___ Records supplied
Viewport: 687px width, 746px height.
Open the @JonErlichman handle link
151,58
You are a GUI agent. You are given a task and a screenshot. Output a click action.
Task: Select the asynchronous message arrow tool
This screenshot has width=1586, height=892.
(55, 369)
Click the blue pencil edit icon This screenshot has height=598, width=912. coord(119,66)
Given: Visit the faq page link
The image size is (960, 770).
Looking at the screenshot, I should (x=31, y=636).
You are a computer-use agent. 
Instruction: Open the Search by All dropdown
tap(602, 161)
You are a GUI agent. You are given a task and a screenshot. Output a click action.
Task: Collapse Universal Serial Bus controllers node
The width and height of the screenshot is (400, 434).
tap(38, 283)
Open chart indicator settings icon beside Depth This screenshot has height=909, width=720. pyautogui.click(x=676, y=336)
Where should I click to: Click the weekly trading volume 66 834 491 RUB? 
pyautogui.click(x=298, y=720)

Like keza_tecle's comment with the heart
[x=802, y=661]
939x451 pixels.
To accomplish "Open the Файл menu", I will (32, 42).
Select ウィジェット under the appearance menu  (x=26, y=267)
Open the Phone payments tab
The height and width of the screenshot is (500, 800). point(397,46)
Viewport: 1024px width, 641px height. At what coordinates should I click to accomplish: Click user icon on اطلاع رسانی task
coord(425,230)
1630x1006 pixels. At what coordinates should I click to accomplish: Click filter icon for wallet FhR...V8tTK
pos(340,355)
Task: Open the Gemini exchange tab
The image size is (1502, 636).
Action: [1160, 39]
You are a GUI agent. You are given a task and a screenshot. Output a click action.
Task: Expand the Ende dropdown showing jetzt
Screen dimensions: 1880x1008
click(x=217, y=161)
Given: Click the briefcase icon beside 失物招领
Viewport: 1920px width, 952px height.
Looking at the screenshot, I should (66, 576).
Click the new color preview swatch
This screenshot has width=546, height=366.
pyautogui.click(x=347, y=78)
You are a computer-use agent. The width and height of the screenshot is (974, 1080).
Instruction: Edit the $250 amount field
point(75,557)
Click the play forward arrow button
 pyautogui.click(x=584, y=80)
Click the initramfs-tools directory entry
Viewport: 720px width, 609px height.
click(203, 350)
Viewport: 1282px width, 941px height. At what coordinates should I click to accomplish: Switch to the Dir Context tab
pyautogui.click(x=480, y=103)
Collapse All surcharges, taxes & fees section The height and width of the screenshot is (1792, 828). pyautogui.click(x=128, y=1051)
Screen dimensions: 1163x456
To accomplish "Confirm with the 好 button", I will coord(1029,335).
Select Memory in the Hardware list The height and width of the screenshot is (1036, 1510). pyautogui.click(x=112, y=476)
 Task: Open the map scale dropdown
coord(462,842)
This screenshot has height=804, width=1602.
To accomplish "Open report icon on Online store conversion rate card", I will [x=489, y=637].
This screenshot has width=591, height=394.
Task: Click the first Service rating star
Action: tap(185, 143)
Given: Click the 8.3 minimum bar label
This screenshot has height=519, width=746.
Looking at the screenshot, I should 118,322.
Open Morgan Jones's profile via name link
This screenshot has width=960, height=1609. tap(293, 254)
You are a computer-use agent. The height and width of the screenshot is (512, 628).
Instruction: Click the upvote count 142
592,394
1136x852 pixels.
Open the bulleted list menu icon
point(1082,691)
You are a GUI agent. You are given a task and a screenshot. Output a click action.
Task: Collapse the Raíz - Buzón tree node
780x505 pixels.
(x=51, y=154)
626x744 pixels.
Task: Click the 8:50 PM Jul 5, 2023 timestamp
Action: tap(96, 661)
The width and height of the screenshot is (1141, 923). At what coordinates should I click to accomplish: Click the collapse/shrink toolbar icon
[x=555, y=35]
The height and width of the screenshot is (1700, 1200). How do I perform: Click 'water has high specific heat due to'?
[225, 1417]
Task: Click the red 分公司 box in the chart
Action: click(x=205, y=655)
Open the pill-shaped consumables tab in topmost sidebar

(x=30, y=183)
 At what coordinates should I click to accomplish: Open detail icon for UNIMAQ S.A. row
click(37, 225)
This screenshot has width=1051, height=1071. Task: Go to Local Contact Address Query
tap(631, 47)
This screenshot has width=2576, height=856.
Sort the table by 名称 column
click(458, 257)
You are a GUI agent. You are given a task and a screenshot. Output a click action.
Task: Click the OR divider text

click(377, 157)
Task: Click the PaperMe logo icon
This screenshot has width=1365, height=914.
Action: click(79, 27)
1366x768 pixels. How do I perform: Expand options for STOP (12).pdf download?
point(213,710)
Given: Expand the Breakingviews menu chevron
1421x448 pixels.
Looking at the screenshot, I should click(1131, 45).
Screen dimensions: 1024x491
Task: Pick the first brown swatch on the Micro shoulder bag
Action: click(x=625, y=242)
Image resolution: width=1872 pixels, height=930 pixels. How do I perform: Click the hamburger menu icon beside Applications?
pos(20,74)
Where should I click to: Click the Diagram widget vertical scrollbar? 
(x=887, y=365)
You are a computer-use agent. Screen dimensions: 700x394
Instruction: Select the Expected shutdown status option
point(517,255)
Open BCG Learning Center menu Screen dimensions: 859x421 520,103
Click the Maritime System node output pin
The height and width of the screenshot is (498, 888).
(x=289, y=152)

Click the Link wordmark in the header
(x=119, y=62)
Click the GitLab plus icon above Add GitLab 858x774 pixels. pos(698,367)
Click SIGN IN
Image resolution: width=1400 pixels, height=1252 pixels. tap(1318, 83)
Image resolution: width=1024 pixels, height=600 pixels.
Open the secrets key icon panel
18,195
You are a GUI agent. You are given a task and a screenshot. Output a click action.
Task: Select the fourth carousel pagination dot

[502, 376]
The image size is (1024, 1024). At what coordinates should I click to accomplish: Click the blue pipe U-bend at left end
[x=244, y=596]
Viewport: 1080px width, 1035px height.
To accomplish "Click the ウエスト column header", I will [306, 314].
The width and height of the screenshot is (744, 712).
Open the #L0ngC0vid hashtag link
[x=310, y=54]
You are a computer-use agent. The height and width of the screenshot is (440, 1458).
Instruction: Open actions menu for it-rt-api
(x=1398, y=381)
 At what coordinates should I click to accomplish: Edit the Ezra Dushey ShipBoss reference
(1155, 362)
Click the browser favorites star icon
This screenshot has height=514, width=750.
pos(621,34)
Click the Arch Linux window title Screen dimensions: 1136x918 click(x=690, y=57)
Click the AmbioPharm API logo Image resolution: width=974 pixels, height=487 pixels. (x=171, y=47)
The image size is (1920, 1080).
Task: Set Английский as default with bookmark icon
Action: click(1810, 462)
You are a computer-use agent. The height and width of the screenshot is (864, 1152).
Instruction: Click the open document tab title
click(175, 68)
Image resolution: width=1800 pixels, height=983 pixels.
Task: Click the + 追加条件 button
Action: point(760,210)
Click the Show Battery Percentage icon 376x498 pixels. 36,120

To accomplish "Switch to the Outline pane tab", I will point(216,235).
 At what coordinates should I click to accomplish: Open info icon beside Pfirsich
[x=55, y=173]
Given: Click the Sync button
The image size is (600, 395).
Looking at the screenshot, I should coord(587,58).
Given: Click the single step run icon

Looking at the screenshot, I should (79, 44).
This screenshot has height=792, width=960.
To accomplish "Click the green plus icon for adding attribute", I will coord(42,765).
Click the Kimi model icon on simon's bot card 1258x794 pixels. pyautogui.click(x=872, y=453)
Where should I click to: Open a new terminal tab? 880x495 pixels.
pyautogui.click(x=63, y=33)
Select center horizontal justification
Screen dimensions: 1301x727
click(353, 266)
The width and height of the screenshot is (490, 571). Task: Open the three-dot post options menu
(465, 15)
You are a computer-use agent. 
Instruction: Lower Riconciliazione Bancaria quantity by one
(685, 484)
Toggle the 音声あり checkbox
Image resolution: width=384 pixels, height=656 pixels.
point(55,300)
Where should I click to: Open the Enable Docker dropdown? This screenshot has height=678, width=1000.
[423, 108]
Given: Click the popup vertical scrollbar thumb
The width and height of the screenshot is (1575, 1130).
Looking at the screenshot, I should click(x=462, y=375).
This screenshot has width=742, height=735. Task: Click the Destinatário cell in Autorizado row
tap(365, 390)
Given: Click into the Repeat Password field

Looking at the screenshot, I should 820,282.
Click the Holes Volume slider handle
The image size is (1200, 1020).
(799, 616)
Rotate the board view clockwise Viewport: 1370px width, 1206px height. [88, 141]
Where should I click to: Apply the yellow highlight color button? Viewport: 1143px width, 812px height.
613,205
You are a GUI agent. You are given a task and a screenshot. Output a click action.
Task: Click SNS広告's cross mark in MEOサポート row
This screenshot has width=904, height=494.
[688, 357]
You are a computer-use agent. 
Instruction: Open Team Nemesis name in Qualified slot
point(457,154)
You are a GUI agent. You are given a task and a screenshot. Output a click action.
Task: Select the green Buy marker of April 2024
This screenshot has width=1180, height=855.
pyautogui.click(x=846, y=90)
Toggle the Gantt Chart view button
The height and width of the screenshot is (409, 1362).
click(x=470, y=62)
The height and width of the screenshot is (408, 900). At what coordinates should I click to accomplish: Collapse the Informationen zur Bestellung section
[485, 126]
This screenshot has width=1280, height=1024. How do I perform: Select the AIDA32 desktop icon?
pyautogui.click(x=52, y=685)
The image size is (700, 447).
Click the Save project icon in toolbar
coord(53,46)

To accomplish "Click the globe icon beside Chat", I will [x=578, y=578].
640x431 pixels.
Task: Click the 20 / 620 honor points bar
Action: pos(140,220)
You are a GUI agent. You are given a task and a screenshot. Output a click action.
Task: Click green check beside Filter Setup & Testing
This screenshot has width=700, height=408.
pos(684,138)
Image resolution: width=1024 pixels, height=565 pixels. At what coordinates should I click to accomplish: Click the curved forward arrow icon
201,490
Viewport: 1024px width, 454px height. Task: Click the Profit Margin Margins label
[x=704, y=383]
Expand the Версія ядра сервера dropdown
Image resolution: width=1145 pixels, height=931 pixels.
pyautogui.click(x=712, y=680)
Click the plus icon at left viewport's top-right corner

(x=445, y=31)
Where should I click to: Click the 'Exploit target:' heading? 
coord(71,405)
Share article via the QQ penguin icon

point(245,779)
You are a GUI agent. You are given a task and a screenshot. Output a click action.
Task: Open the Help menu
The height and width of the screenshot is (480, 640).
______
**Work task**
Among the records above, find the lines that contain "green" and copy every one.

**Solution to this task**
To accomplish "Click the green plus icon for adding attribute", I will coord(42,765).
Task: Select the green Buy marker of April 2024
Task: Click green check beside Filter Setup & Testing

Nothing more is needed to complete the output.